DataLoader sample by slices from Dataset

francois-rozet · February 25, 2021, 4:43pm

By default, data.DataLoader indexes elements of a batch one by one and collates them back into tensors. I have a dataset (subclass of data.Dataset) which can be indexed (efficiently) by slices. For example, the following can be indexed by slices:

class MyDataset(data.Dataset):
   def __init__(self, a: Tensor, b: Tensor):
      self.a, self.b = a, b

   def __len__(self) -> int:
        return len(self.a)

   def __getitem__(self, i) -> Tuple[Tensor, Tensor]:
       return self.a[i], self.b[i]

I would like the DataLoader to take advantage of that. I think I need to use a data.Sampler, but I didn’t get at all how to from the documentation. Any idea ?

ptrblck · February 26, 2021, 9:45am

You could use a BatchSampler, which would pass multiple indices to the Dataset.__getitem__ method.
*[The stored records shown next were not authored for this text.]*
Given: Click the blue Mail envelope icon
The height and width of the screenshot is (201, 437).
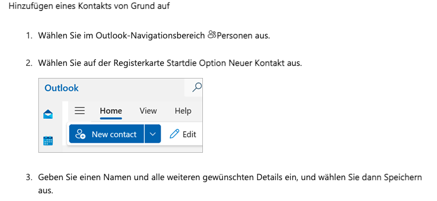Looking at the screenshot, I should click(x=48, y=114).
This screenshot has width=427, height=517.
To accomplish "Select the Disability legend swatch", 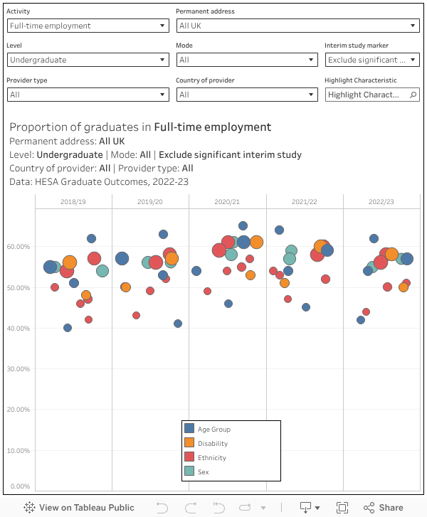I will point(189,442).
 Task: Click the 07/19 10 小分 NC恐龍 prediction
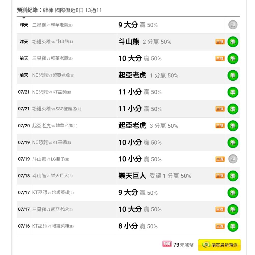140,143
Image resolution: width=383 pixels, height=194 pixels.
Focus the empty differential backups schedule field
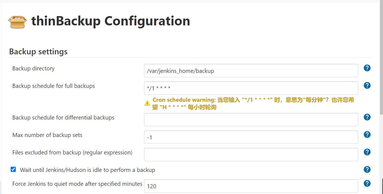tap(251, 120)
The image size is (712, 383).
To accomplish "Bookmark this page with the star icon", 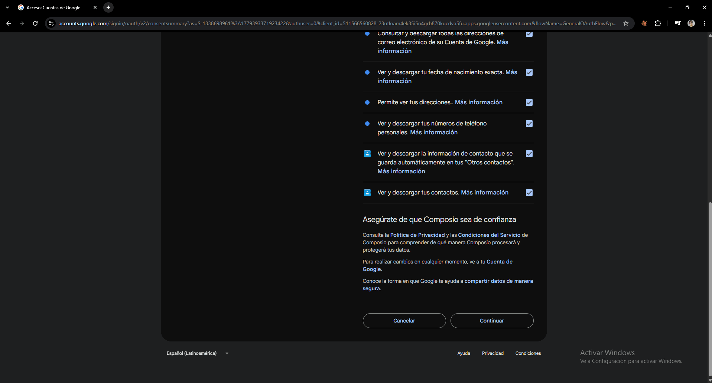I will 626,23.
francois-rozet · February 26, 2021, 10:29am

Thanks @ptrblck! To be sure, the following will send batches of shuffled indices to the dataset __getitem__ ?

dataset = MyDataset(a, b)
loader = data.DataLoader(
    dataset,
    batch_sampler=data.BatchSampler(data.RandomSampler(dataset), 256, False),
    num_workers=4,
    pin_memory=True
)

ptrblck · February 26, 2021, 8:15pm

Yes, exactly!
Here is a small code snippet to check the passed indices and the returned values:

class MyDataset(Dataset):
    def __init__(self):
        self.data = torch.arange(100).float().view(-1, 1)
        
    def __getitem__(self, indices):
        print('dataset indices {}'.format(indices))
        x = self.data[indices]
        return x

    def __len__(self):
        return len(self.data)

dataset = MyDataset()
loader = DataLoader(
    dataset,
    # EDIT2: changed to sampler=...
    sampler=BatchSampler(RandomSampler(dataset), 2, False),
)

for x in loader:
    print('DataLoader loop {}'.format(x))

EDIT: wait, this looks wrong. Let me debug it quickly.

EDIT2: based on this code snippet the indices would be directly passed to __getitem__, if sampler=BatchSampler(...) is used (which is also the case for my example code here).
This seems to be an “edge case” maybe, as it would be similar to disabling automatic batching, but would use the sampler instead.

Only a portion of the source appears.